Unless you're Rip Van Winkle, you know that health care reform has become law. But not enough has been written about the positive steps the law takes to expand and improve mental health and substance use coverage and services.
Mental health care and addiction treatment are included on the list of essential benefits that must be covered in new plans offered to the uninsured through the state exchanges. In addition, these plans must comply with the federal mental health parity law.
I think we will look back at the passage of the Wellstone-Domenici parity legislation as a watershed event. The law created a platform for advocates to push for mental health and substance use coverage in reform.
Another important change has to do with Medicaid. The law expands eligibility for benefits, but those newly eligibly through the expansion will receive benefits modeled on the private insurance packages. That means the requirement for providing mental health and substance use benefits and the principle of parity will apply to these new insurance enrollees
The law also takes important steps to improve care coordination. A new Medicaid state plan option is established to permit enrollees with at least two chronic conditions or at least one serious mental health condition to designate a provider (which could be a community mental health center) as a health home. A new grant program will support co-location of primary and specialty care services in community-based mental and behavioral health settings. Another grant program will fund community health teams to support primary care practices with interdisciplinary resources including access to mental health and addiction treatment specialists.
Another program will develop, test, and disseminate shared decision-making tools to facilitate collaboration between patients, caregivers, and clinicians and incorporation of patient preferences and values into treatment decisions. A new office will work to integrate Medicare and Medicaid benefits for people enrolled in both programs and improve coordination between the federal government and states.

■ STORED DATA:
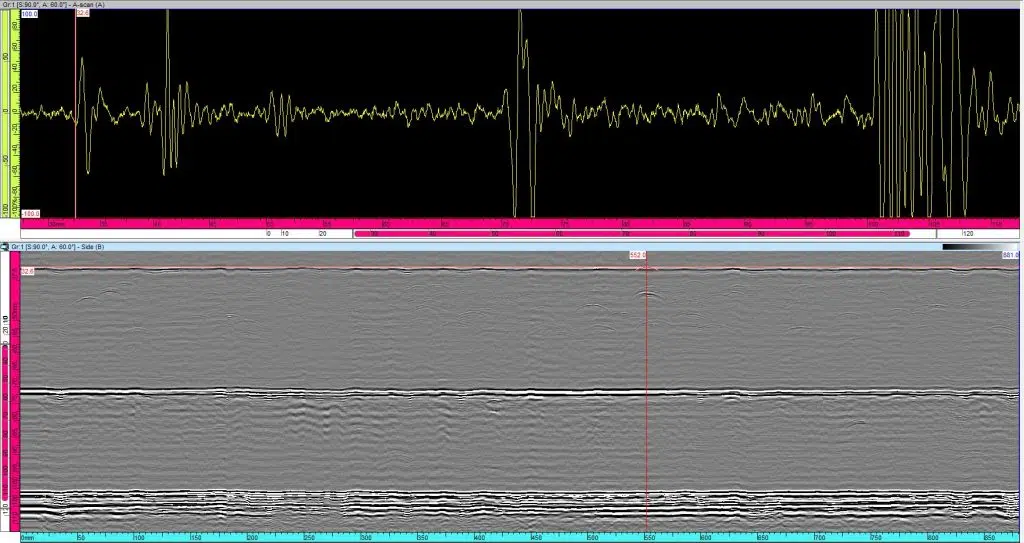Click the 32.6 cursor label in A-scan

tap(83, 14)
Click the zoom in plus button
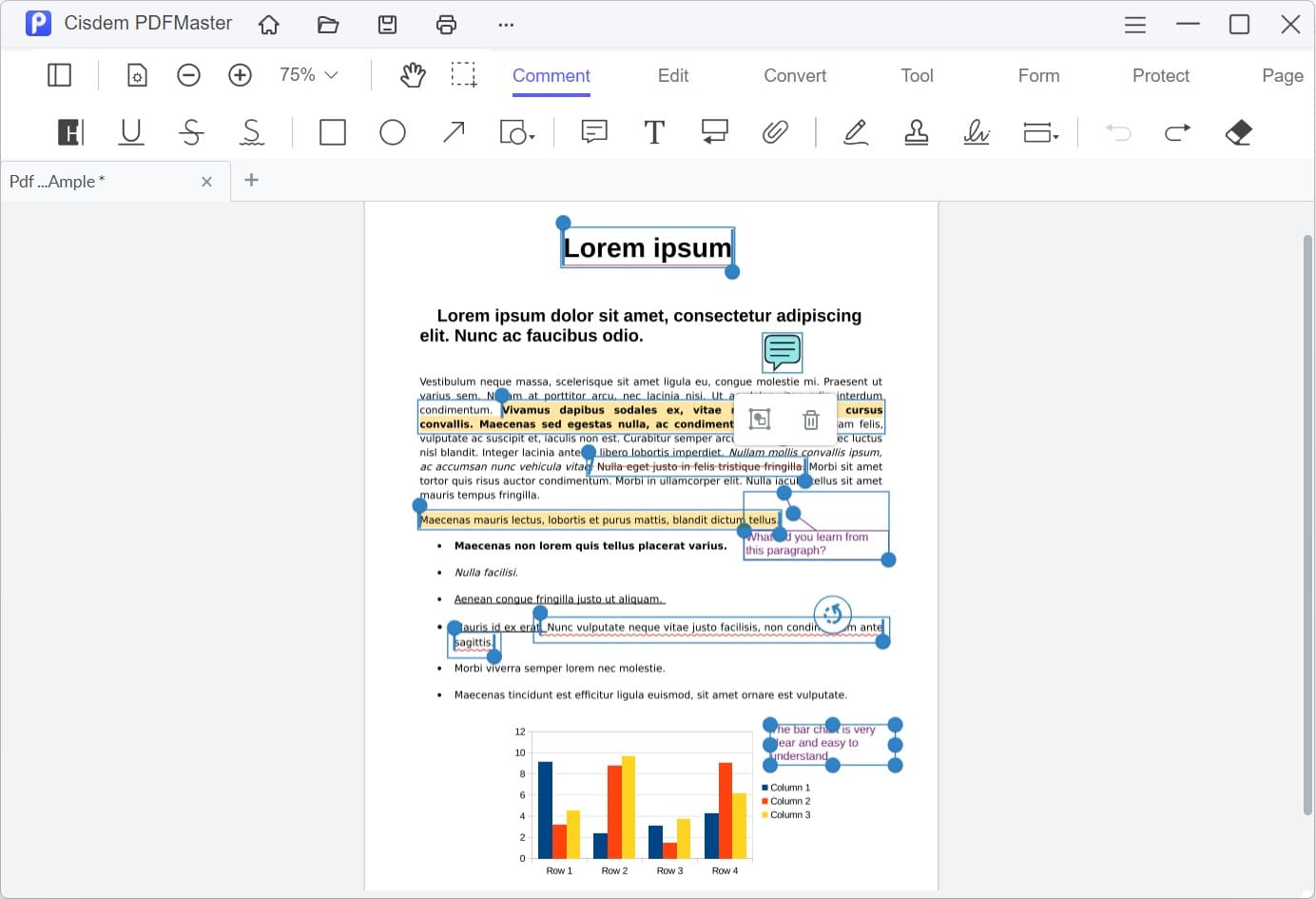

==

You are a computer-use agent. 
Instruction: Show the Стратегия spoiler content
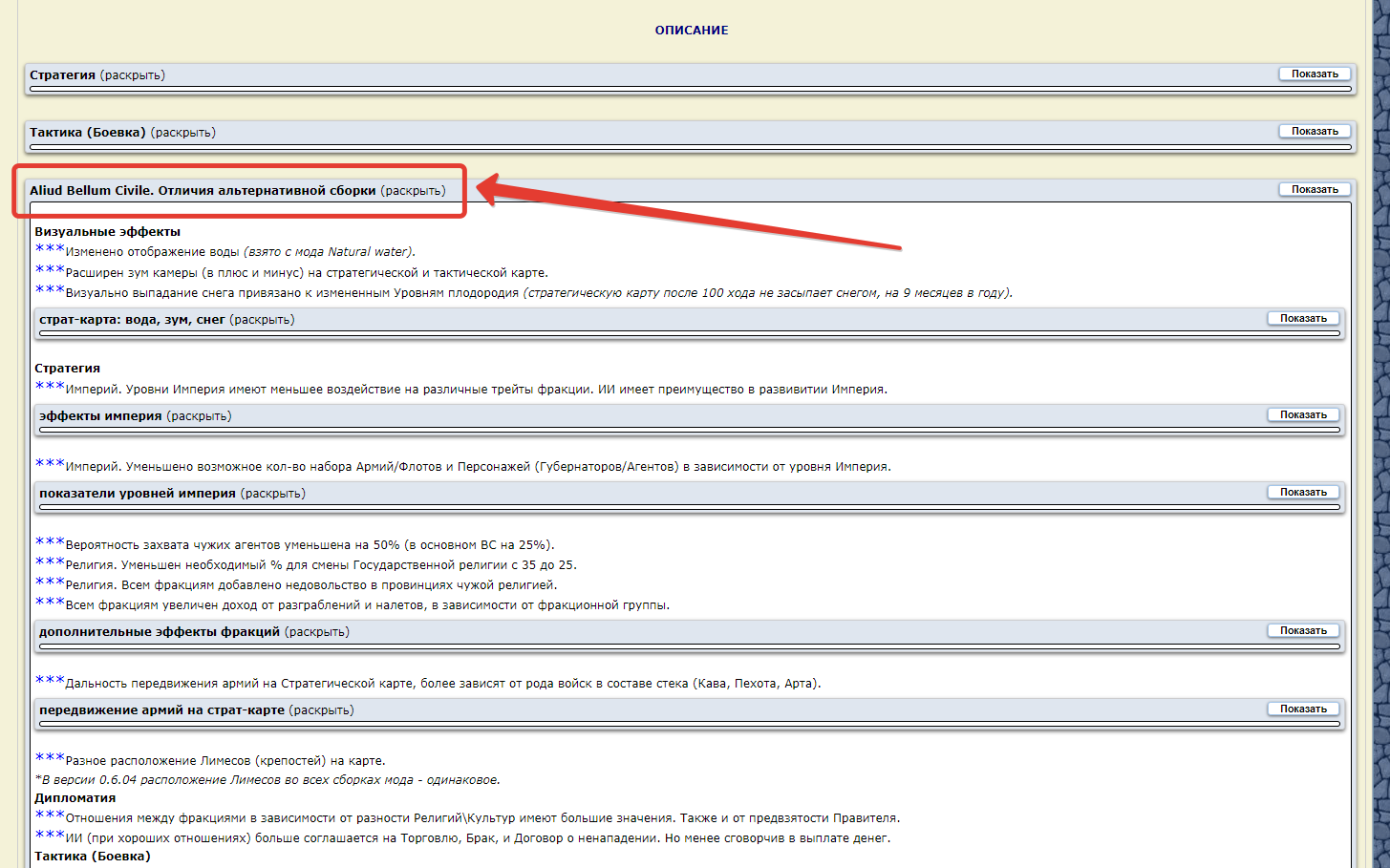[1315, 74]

■ TO DO:
Continue the text on mental health and substance use coverage under health care reform, starting after its last sentence. The data above come from a separate source unrelated to the text.

■ OUTPUT FOR THIS EXERCISE:
Several months ago I wrote about prevention and opportunity to realize advances in science within health reform. The new law takes important steps toward this goal. A new initiative will be established to coordinate federal activities and develop a national strategy. A new fund will be established for prevention and public health programs and a grant program will support delivery of community-based prevention and wellness services. Funding will be provided for early childhood home visitation programs and school-based health clinics with the requirement that they include mental health and substance use assessments, treatment and referrals.
Workplace wellness programs are also promoted. And there is more flexibility for employers to lower premiums or offer other incentives for employees who participate in wellness programs.
Other parts of the law will fund a new federal initiative to combat postpartum depression through a public education campaign; a new grant program will provide medical and support services for individuals with or at risk of postpartum conditions. And a Centers of Excellence on Depression grant program will support innovative interventions through services research.
These really are groundbreaking steps that will expand access, improve quality, and help in the prevention of mental health and substance use conditions. Now we have to make sure the law works.